Work task:
How many lines of these entries hold the string "agent"? Reply with the number alone.

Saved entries

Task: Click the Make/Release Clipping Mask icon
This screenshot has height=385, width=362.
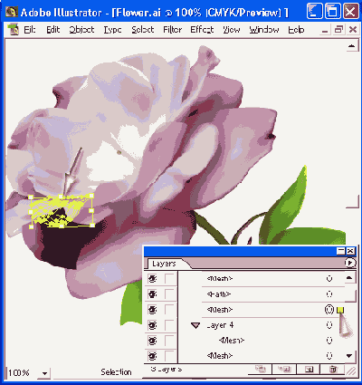Action: point(260,369)
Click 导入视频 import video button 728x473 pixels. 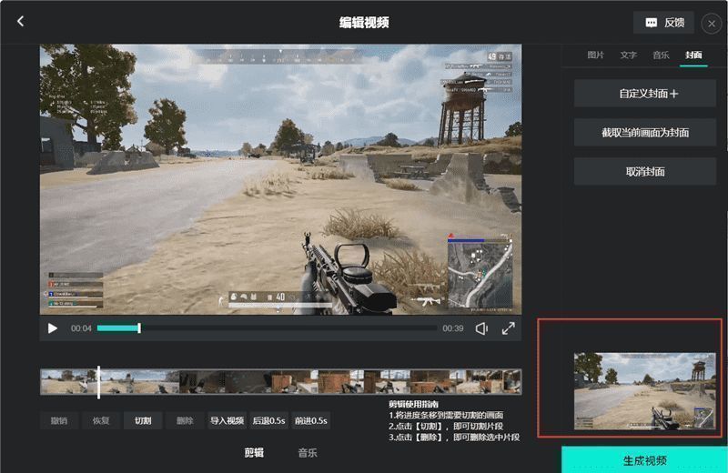(x=228, y=420)
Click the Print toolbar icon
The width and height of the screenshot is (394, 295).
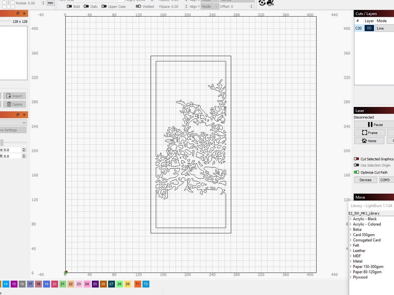[x=270, y=3]
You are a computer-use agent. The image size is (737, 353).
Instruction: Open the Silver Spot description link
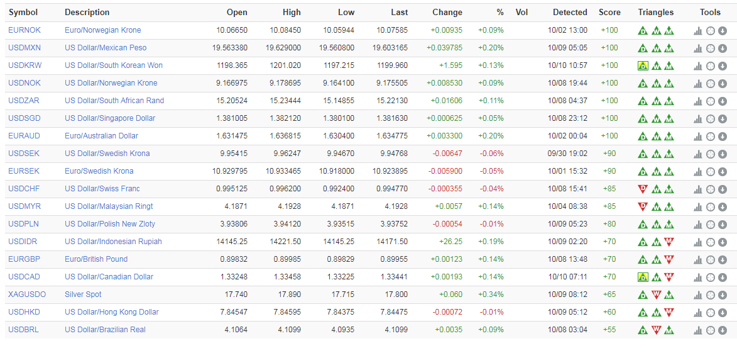(83, 294)
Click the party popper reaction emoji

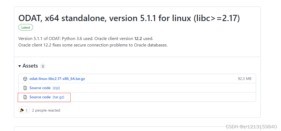[x=22, y=110]
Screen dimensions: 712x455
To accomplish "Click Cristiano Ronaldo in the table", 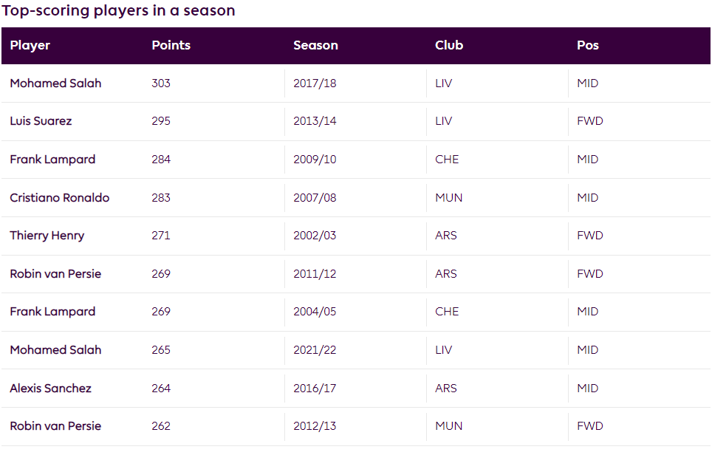I will coord(59,198).
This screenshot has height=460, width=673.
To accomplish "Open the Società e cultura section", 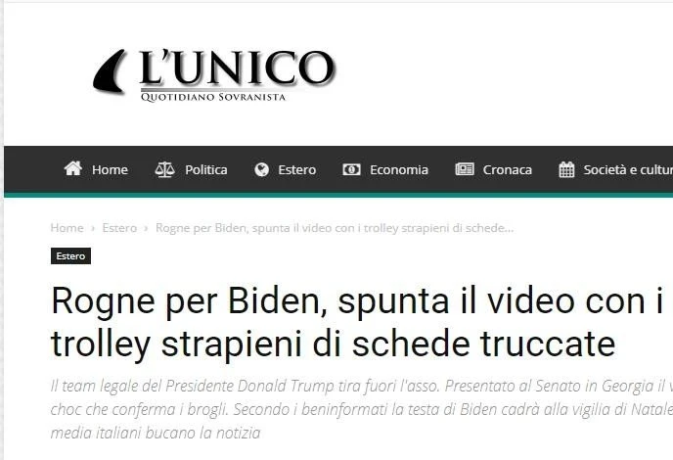I will (x=628, y=169).
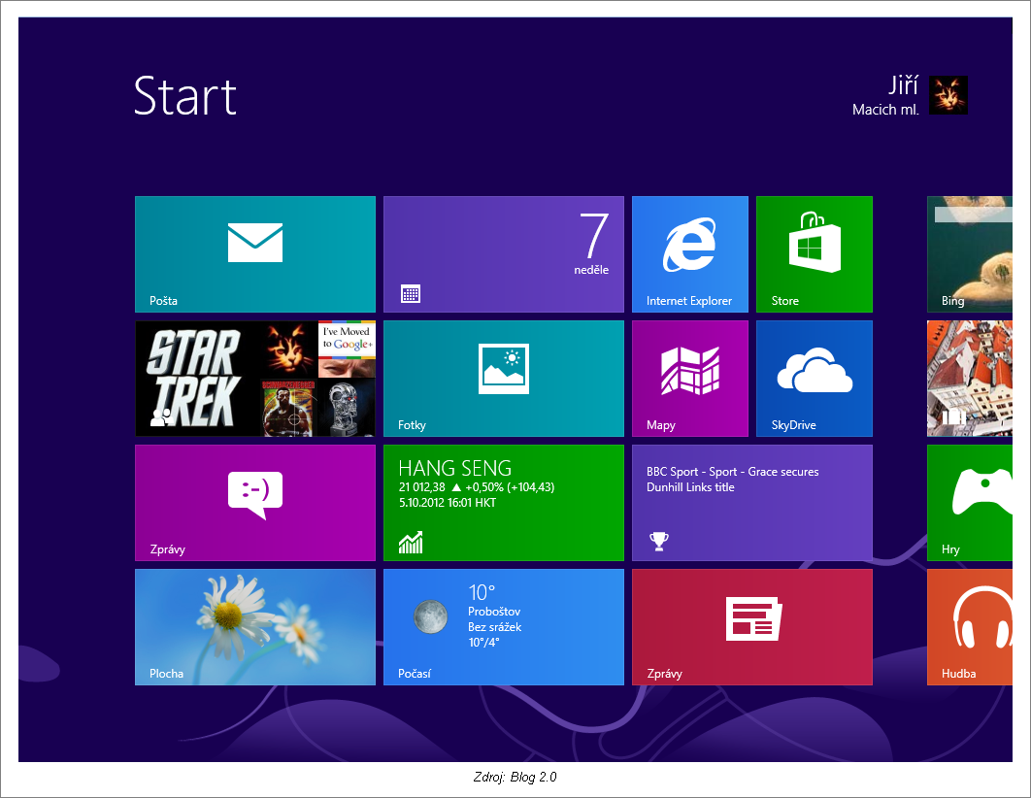Screen dimensions: 1031x798
Task: Open the green Store tile
Action: coord(814,253)
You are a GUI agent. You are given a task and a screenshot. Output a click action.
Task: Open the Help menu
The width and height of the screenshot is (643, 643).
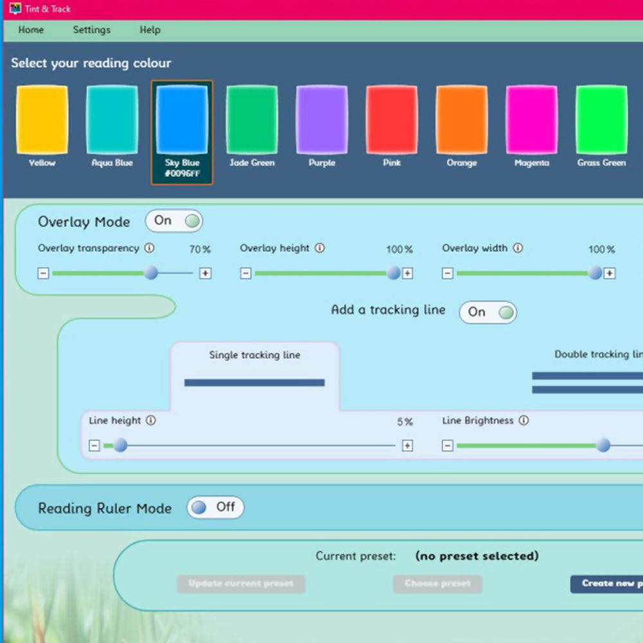pyautogui.click(x=149, y=30)
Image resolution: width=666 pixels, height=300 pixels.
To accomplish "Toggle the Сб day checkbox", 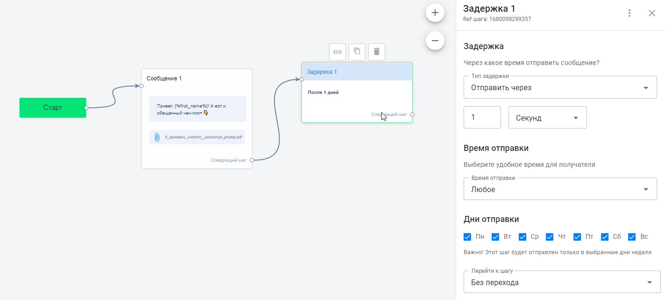I will pyautogui.click(x=605, y=237).
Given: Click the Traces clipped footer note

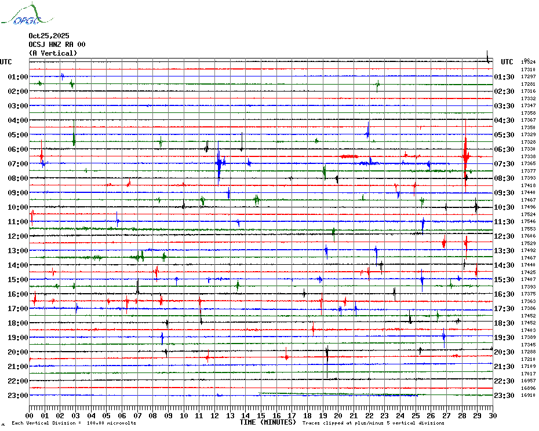Looking at the screenshot, I should tap(373, 423).
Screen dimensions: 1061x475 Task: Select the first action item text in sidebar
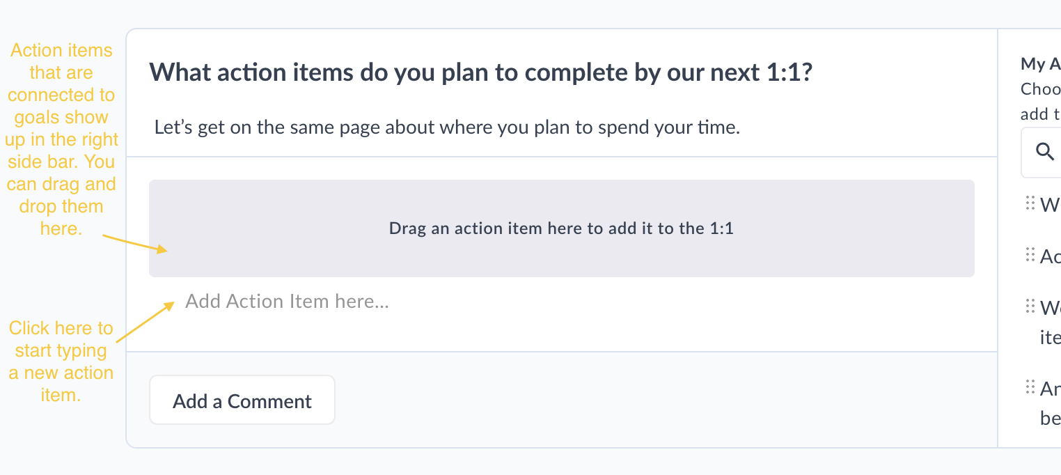click(x=1050, y=204)
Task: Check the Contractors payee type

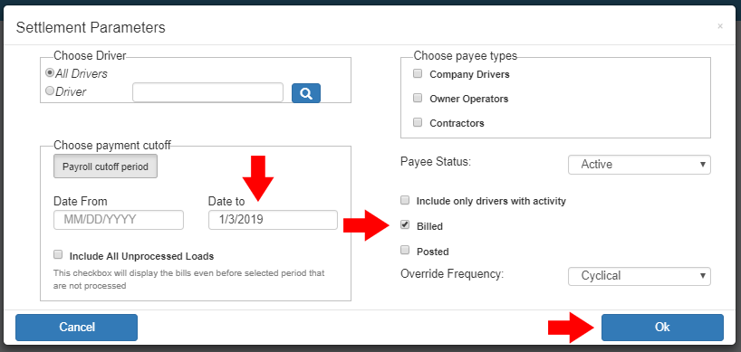Action: point(418,123)
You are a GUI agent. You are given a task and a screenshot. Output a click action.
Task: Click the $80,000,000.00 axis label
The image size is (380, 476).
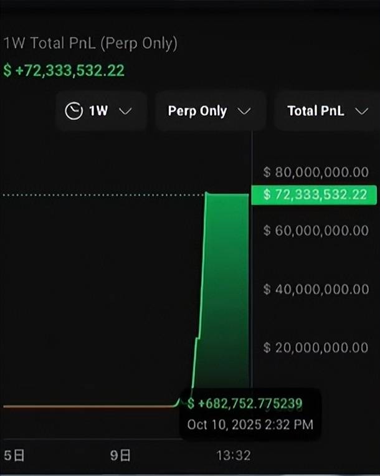tap(316, 173)
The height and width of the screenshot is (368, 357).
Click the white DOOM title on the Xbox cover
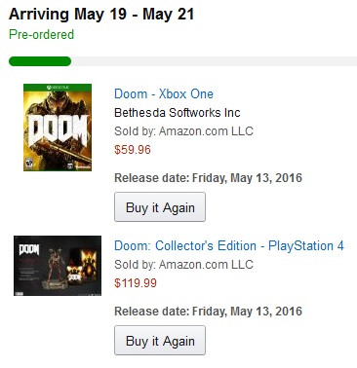[58, 131]
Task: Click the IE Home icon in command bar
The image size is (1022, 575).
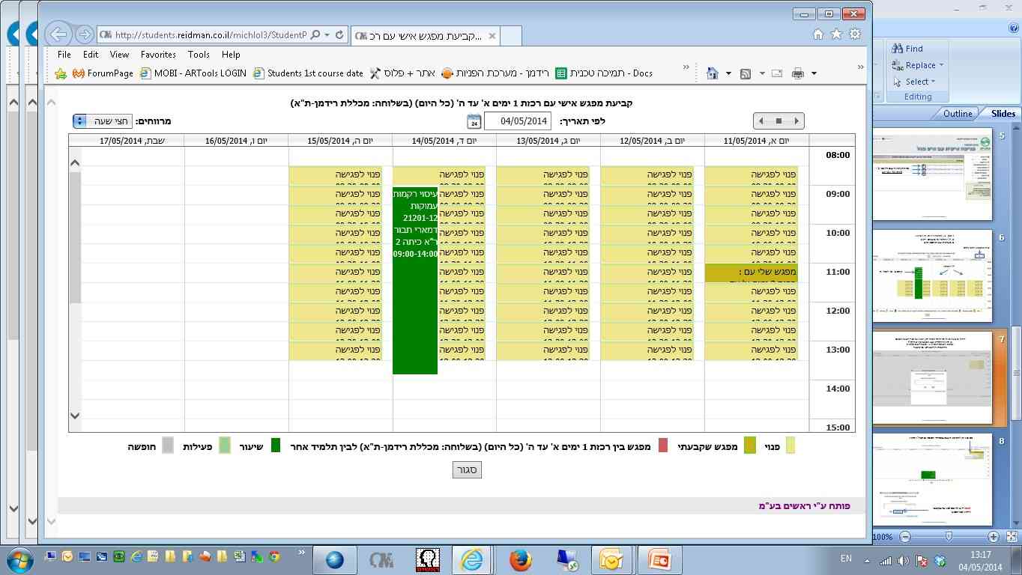Action: coord(713,73)
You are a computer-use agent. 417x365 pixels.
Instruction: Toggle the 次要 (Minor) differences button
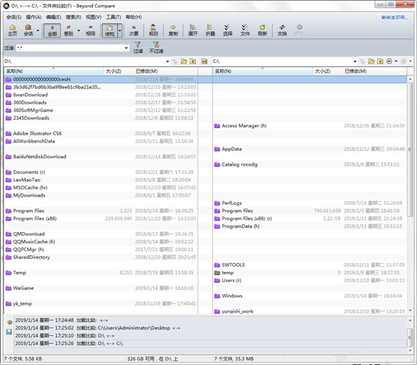pos(133,29)
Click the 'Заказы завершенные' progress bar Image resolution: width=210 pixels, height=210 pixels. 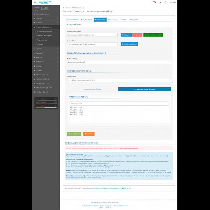click(46, 100)
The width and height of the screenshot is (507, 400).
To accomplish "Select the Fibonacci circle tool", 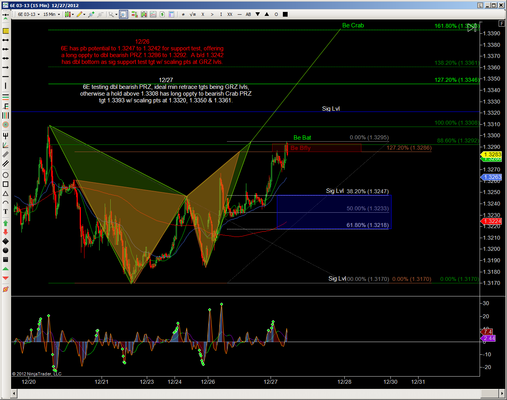I will (x=6, y=125).
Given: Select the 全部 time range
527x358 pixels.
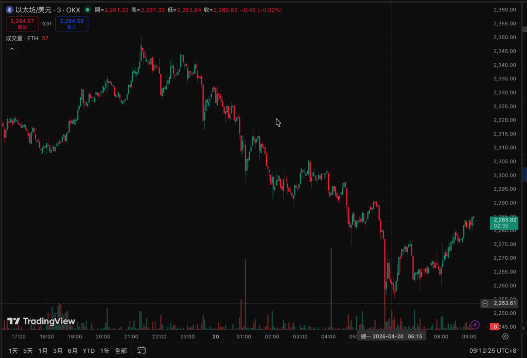Looking at the screenshot, I should coord(120,351).
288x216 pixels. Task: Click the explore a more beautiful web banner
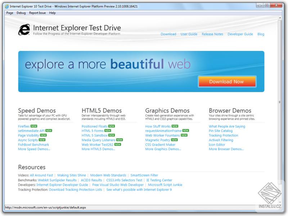tap(108, 65)
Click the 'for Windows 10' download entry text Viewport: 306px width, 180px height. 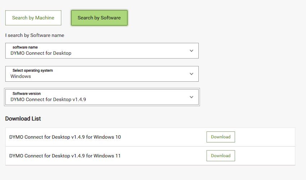coord(65,137)
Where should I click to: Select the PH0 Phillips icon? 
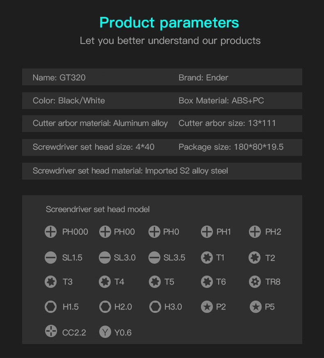[154, 232]
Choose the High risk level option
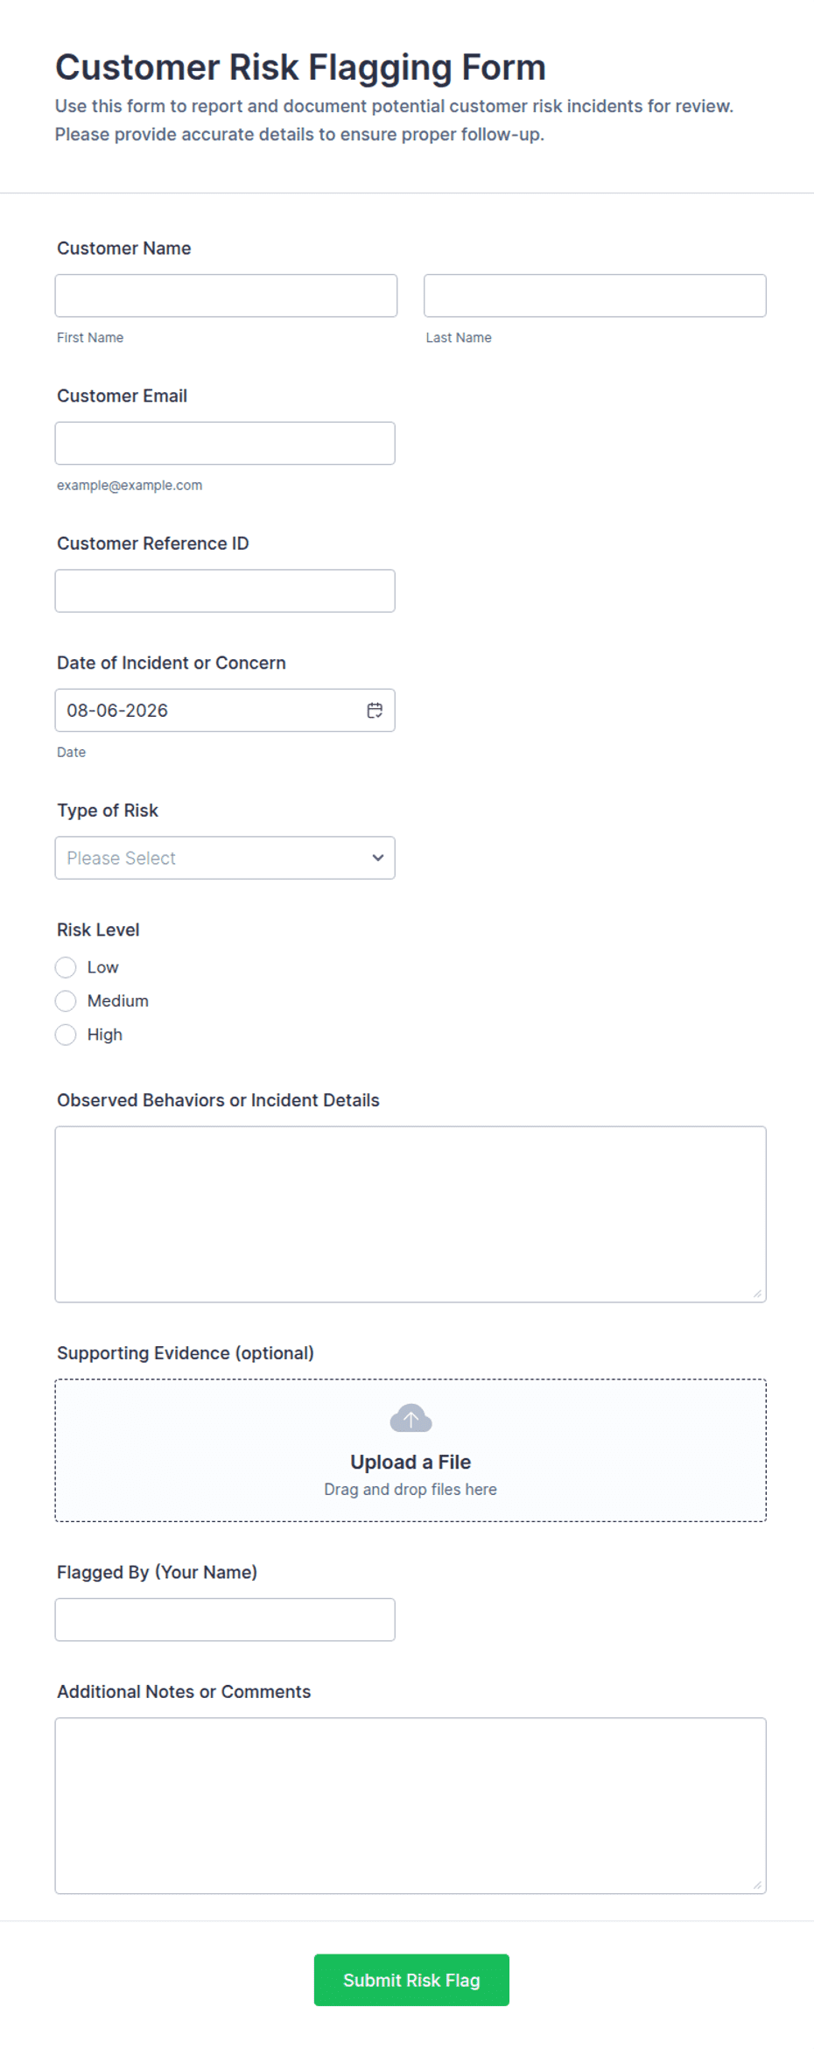814x2049 pixels. click(66, 1035)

Solution to this exercise:
4